Sister-run Fee-Fo-Lay Café in Wallace serves t-cakes and helps organize Black residents to fight against industrial pollution and preserve their cultural heritage.
April 13, 2010
A lecture at the University of California, Berkeley by Gastronomica editor in chief Darra Goldstein was just the ticket I needed to transport me into the scholarly world of food and ideas.
Goldstein, in town to attend a couple of Gastronomica-related events timed for the publication’s 10th anniversary, was new to me, as was the journal she founded.
Published quarterly by UC Press, the elegant (and exxy, at $13 a pop) magazine melds food and culture in an eclectic mix of scholarly essays, fiction, poetry, and arresting visuals.
This latest issue includes a provocative piece on the dearth of great women chefs, a forum on food porn, photos of pristine Portuguese pastries, a discussion of chocolate and terroir, a story on Sudenese cuisine, a moving memoir about one man’s mother and her white diet, and an essay on poet Sylvia Plath’s passion for food.
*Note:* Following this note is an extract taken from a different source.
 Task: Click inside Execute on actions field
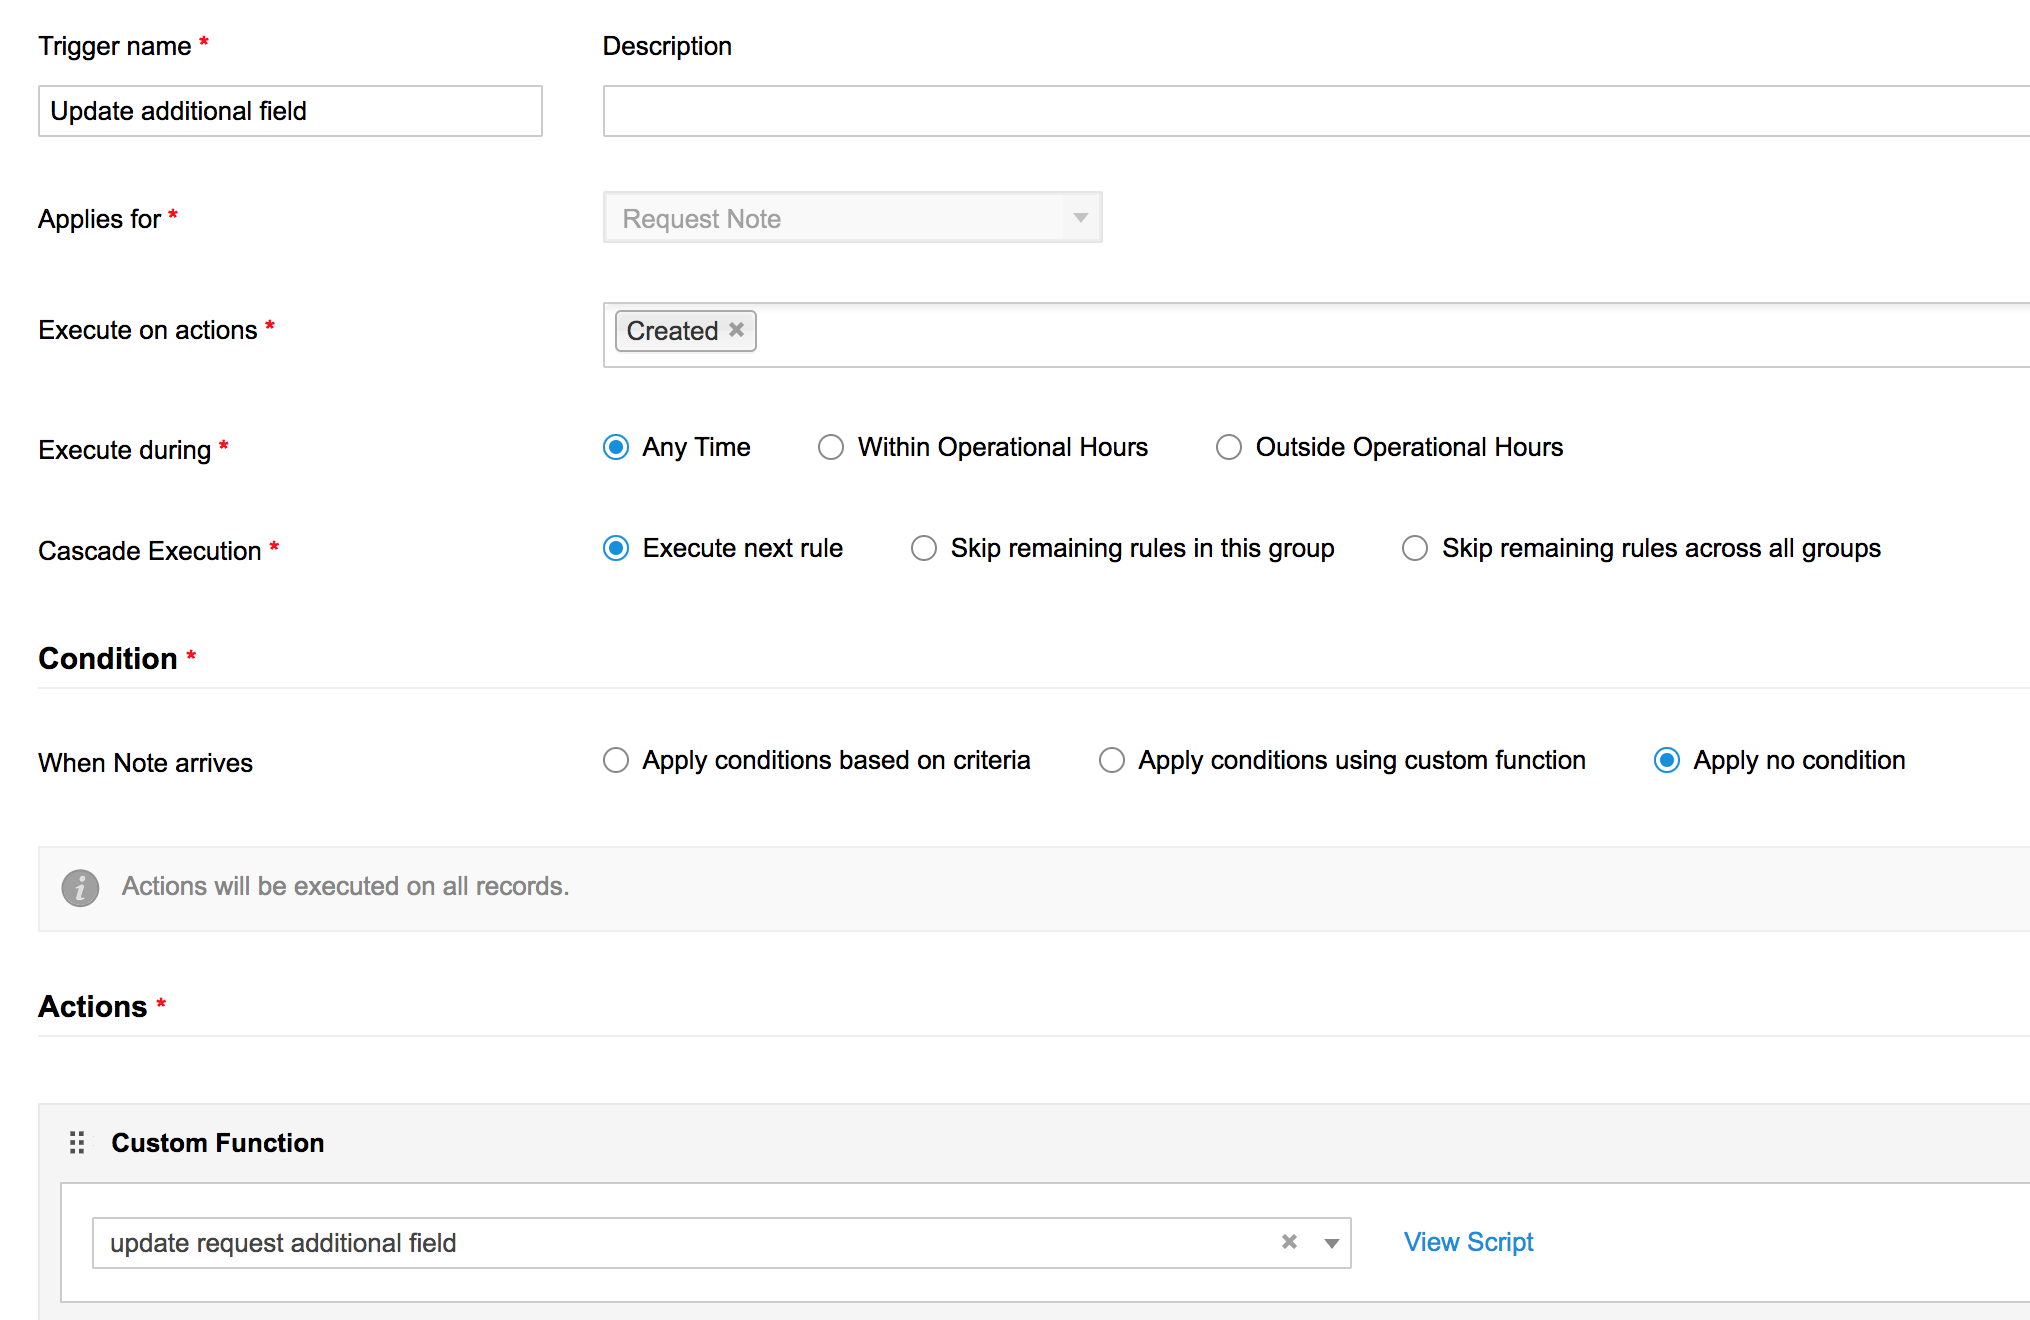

And there’s still more.
Gastronomica is a place, says Goldstein, to examine both the deeper and darker sides of food, and use food for thought to provoke readers to seriously contemplate what goes on their plate. But it’s not heavy handed: Goldstein knows how to play and have fun with her food too.
In the past the journal has covered parrot-eating in the Renaissance, the cultural ramifications of the Atkins diet, genetically modified foods in Zambia, the ethics of eating apes, and the eating habits of hefty sumo wrestlers in Japan. Quirky, even eccentric, stuff.
When Goldstein isn’t polishing manuscripts she teaches Russian history at Williams College in Massachusetts. She’s lived in Russia, studied in Helsinki, and traveled all over the globe pursuing her professorial and personal inquiry into food. Oh, and she’s written four cookbooks, won awards, and researched the culinary origins of cutlery, too.
My colleague Dianne Jacobs, who first brought this discussion to my attention, says she wants to BE Darra Goldstein. (You can find her take on the talk here, pink bathrobe and all. Pink? Not what I would have pictured.)
I’d settle with having Darra as a brilliant best friend. Over the course of a couple of hours she covered a lot of ground, geographically and intellectually, regarding food, culture, and identity, in conversation with sociology professor Barry Glassner, author of The Gospel of Food: Why We Should Stop Worrying and Enjoy What We Eat.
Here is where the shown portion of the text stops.